Un rapporto a tre non soddisfacente sarebbe alla base del violento litigio finito a botte di cui si è reso protagonista un operaio 31enne, denunciato per lesioni. A chiamare i carabinieri alcuni passanti che hanno visto per strada due ragazze, una delle quali a piedi scalzi, urlare contro un giovane: «Mi ha picchiata».

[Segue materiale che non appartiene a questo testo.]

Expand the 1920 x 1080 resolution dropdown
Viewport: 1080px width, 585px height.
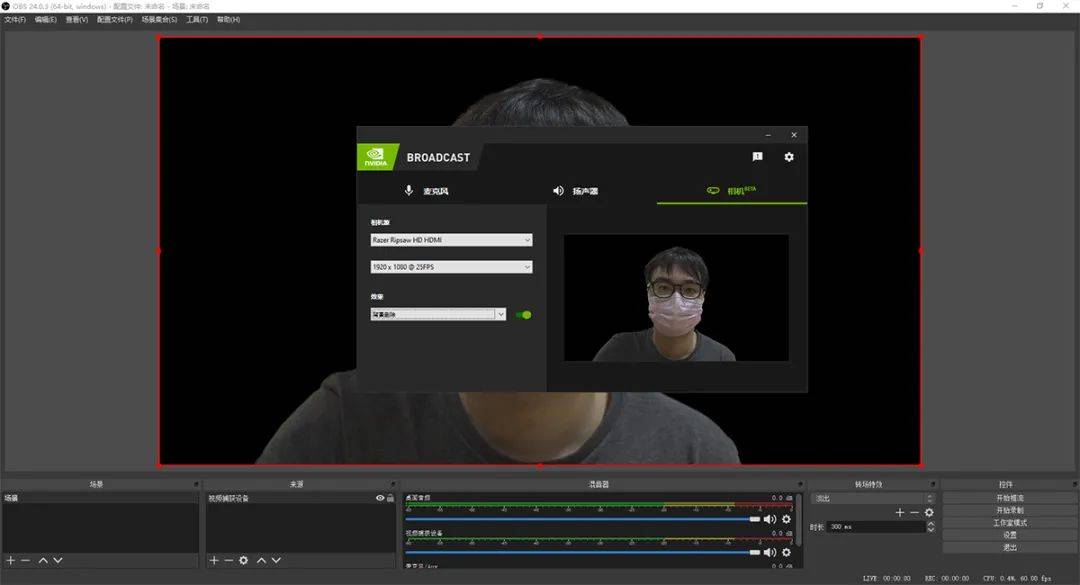coord(450,267)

E’ accaduto qualche giorno prima di Natale quando l’uomo ha deciso di scegliere un modo alternativo per passare la serata: ha così acceso il computer per visionare le offerte sessuali ed esaudire un suo sogno: un rapporto a tre, con due donne. La scelta è finita su due giovani rumene, che sul sito visionato offrivano proprio quello che desiderava. E così ha contattato una di loro al telefono e ha organizzato l’incontro. Ma non avendo la casa libera, visto che ancora vive con i suoi genitori, non è riuscito a realizzare fino in fondo la sua fantasia sessuale. Sembra infatti sia stato proprio il fatto che i genitori dormissero nella stanza a fianco la sua a non farlo rilassare e a fargli perdere la concentrazione necessaria per portare a termine il rapporto.
Una volta incontrato le due ragazze, di 25 e 27 anni, le ha portate dunque nell’abitazione che condivide con i genitori spiegando loro il “problema” ma pagandole comunque in anticipo come richiesto: 350 euro. Solo che dopo il tempo necessario a mettere in scena la loro performance le due giovani rumene si sono lamentate del fatto che il 31enne non riuscisse a portare a termine il “lavoro”, affermando dunque che se ne sarebbero andate. La presenza dei genitori che dormivano in casa sarebbe stata la scusa dell’operaio che però era deciso a non lasciarle andare. E’ a questo punto che tra i tre sarebbe nato un violento litigio, lui che voleva costringerle a rimanere, loro che volevano andarsene. E, secondo la ricostruzione dei carabinieri, il 31enne avrebbe allungato le mani sulle giovani, procurando loro tumefazioni a labbro, collo e mandibola e al rachide cervicale. Da qui la discesa in strada delle escort, seguite dall’uomo, e le urla che chiedevano aiuto e che hanno coinvinti i passanti a chiamare i carabinieri. A quel punto i genitori ormai erano stati svegliati.